The answer must consist of every line in the records below that contains the string "agent".

Stored records:
=-=-=-=-=

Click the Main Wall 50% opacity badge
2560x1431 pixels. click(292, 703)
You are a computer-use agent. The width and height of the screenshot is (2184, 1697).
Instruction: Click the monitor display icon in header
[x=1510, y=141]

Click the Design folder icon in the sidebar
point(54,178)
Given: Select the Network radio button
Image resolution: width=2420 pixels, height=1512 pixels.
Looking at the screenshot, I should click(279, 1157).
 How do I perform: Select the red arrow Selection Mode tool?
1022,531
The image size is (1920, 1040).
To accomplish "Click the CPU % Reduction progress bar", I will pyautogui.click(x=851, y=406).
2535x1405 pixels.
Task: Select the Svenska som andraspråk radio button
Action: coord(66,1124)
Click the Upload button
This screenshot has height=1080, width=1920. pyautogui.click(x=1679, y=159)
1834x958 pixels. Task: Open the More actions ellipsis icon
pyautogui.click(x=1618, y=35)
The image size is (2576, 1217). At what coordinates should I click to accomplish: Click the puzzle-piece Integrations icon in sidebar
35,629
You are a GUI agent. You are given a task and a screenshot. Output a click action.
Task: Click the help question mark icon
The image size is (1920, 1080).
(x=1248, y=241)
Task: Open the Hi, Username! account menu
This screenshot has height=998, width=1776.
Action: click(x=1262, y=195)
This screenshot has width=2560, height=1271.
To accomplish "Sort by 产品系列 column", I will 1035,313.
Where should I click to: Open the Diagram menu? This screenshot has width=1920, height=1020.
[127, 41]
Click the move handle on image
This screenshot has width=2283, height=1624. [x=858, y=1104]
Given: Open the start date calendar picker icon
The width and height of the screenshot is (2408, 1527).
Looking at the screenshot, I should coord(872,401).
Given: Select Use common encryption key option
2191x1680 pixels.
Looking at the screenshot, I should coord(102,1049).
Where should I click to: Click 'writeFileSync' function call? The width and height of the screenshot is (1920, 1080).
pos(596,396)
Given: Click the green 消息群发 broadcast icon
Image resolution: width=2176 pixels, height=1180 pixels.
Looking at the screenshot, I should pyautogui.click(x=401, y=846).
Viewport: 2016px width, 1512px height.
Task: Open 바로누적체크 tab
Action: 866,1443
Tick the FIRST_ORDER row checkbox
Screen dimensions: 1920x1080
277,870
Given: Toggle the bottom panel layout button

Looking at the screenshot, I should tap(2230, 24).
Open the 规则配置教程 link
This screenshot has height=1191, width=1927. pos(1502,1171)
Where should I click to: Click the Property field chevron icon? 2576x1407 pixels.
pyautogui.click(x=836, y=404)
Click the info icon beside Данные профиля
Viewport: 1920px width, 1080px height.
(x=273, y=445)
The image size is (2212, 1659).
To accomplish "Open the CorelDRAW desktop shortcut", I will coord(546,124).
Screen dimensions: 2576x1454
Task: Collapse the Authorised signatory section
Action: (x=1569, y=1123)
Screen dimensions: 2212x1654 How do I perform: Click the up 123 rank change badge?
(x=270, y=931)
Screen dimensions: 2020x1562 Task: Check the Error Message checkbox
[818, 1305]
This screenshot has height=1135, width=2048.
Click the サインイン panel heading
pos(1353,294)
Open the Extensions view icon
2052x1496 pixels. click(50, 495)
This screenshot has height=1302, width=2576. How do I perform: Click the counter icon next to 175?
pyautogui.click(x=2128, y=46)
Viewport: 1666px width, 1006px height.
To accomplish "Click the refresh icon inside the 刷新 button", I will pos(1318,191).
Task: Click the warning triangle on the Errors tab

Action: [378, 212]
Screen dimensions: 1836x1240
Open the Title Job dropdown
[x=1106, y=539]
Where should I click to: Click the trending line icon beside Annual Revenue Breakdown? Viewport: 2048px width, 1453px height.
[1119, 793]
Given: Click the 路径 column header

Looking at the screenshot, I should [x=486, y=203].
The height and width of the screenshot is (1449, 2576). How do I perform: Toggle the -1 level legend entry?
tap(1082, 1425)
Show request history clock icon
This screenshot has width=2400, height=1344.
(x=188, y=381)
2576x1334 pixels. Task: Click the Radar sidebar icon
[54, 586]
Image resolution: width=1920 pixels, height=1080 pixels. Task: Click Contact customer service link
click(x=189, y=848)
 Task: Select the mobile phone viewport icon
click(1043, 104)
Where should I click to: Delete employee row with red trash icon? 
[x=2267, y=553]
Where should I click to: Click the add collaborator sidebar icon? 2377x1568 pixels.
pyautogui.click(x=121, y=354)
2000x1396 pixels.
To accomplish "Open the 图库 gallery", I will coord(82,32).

=-=-=-=-=

- [ANSWER]
You are a computer-use agent. The width and height of the screenshot is (2184, 1697).
You are a GUI agent. You are given a task and a screenshot. Output a click action.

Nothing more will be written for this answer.